-------- TEXT EXCERPT --------

Skip to main content

THE BEST PART OF WALKING THIS TRAIL: KNOWING WHEN AND WHERE TO GET OFF

The Pacific Crest Trail, which runs from Canada to Mexico, is generally regarded as the Western equivalent of the Appalachian Trail, which extends from Maine to Georgia, although the former is more challenging in its wild miles through the High Sierras and the North Cascades. In The Pacific Crest Trail: Escape to the Wilderness (Lippincott, $8.95), Ann and Myron Sutton make the point that the Western trail is substantially different in that, unlike the Appalachian, the main north-south route serves as a link between a number of side paths. The main trail has become so popular that, especially near highway crossings, the "traveler may encounter noise makers, litter throwers, tree choppers, shortcutters, flower pickers, polluters, vandals and lawbreakers." These can be avoided by seeking out side trips over old stagecoach routes, for example, and the many trails in the Cucamonga Wilderness. Throughout much of Oregon's Skyline Trail and the Cascade Trail of Washington, side trails branch off at intervals, providing marvelous exits to lakes, falls, hot springs, caves, meadows and beaver ponds. "There is almost no limit," write the authors, "to the exploration potential of these thousands of miles of side trails."

Ann Sutton is a geologist, her husband Myron a biologist, and their book is leisurely and discursive, with emphasis on trees, wild, flowers and rocks.

-------- DATA SECTION --------

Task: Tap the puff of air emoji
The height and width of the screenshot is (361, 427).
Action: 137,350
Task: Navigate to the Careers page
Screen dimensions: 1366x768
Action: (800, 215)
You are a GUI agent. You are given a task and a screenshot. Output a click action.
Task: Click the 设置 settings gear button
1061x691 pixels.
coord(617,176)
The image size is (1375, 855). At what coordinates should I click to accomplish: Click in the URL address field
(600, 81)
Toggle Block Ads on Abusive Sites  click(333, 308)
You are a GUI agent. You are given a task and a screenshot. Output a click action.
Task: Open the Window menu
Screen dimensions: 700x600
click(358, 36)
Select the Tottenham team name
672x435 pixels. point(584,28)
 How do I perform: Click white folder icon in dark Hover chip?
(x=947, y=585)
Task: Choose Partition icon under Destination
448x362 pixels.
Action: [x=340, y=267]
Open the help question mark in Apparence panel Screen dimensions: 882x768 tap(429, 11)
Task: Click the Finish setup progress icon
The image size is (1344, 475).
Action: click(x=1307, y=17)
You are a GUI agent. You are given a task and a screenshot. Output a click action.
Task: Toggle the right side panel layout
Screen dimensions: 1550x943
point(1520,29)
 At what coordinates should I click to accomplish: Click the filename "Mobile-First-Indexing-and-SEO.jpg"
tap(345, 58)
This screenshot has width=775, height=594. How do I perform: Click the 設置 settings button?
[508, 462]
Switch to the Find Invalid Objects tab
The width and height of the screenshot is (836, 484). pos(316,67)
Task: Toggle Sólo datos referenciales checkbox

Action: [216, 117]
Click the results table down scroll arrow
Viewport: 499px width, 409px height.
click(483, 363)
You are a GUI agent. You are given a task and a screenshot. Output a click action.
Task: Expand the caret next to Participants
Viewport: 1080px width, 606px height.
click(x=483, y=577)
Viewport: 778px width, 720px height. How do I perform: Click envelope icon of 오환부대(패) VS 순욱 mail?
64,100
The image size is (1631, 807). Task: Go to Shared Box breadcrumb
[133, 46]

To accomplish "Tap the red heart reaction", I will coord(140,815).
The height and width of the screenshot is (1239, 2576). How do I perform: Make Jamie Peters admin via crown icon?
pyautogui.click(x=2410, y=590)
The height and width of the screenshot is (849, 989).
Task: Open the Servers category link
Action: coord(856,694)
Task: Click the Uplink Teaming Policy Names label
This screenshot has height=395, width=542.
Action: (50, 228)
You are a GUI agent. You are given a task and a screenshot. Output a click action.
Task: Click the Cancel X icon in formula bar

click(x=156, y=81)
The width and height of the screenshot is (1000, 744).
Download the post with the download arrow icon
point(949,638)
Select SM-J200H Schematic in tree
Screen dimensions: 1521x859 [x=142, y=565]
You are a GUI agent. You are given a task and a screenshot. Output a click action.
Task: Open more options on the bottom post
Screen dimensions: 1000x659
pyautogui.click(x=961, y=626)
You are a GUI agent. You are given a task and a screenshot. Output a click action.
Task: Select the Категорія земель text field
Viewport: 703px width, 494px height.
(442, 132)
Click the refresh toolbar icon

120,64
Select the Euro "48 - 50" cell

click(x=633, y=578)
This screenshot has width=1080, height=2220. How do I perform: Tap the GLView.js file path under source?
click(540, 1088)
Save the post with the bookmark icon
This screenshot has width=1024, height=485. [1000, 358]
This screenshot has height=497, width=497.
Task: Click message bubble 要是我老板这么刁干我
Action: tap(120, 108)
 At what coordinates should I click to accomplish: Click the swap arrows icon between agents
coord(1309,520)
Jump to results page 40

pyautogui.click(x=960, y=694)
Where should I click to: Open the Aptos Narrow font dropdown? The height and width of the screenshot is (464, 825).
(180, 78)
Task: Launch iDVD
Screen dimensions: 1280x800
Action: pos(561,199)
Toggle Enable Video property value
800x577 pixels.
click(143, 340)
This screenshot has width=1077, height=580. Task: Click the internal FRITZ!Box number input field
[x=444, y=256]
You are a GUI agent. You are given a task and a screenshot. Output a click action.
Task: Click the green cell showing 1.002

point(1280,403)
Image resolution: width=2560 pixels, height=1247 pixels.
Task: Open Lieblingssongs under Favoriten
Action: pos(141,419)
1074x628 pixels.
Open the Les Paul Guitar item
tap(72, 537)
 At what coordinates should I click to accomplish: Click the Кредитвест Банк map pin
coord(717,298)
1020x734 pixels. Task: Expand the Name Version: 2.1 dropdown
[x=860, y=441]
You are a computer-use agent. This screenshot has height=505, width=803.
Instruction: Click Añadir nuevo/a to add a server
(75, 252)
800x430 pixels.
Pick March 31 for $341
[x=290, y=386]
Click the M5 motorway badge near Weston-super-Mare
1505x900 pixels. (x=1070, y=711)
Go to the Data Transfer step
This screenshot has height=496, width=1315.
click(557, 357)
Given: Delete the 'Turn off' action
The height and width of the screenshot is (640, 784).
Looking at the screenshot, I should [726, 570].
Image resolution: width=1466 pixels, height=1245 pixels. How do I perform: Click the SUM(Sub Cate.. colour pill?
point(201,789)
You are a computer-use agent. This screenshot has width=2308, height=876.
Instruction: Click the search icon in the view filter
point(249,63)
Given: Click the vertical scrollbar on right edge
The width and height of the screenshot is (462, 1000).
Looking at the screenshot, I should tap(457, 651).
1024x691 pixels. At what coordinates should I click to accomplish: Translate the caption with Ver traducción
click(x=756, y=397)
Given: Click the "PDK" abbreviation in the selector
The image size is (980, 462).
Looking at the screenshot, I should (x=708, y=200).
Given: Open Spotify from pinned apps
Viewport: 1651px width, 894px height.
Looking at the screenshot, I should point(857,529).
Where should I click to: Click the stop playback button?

--------

REQUIRED ACTION 1
Edit the Pacific Crest Trail review between "Ann Sutton is" and "flowers and rocks.", inclusive, replacing "biologist" with "zoologist".
REQUIRED ACTION 2
Answer these questions about the Pacific Crest Trail review:
(a) Which trail extends from Maine to Georgia?
(b) Who published the Suttons' book, and at what price?
(c) What is Ann Sutton's profession?
REQUIRED ACTION 3
Write a continuation of the Pacific Crest Trail review, starting after its final sentence.
The records come from a separate source.

EXERCISE RESPONSE 1
Ann Sutton is a geologist, her husband Myron a zoologist, and their book is leisurely and discursive, with emphasis on trees, wild, flowers and rocks.

EXERCISE RESPONSE 2
(a) The Appalachian Trail.
(b) Lippincott, at $8.95.
(c) She is a geologist.

EXERCISE RESPONSE 3
The spectacular mountain scenery along the trail is better communicated by the 125 color photographs in The Pacific Crest Trail (National Geographic Society, $4.25) taken by Sam Abell, with text by William R. Gray. The book is a pleasant, uncritical, campground-by-campground account based on the authors' own exploration.

But the most graphic record of the Pacific Crest Trail and its hardships is still The High Adventure of Eric Ryback (Chronicle Books, $6.95), published five years ago. At 17 Ryback hiked the entire 2,000 miles of the Appalachian Trail; at 18 he set out alone over the 2,300 miles of the Pacific Crest Trail from the Canadian border and reached Mexico some 130 days later. Nearly frozen at the start, suffering from loneliness, self-distrust, fear, hunger and occasional disorientation, Ryback's achievement was incredible, but it left him with no time to enjoy the wilderness the trail was built to penetrate. The Suttons are right: for those who enjoy walking, the real appeal of the trail is in the opportunity to explore what it opens up. To regard it as a hikers' highway can destroy it.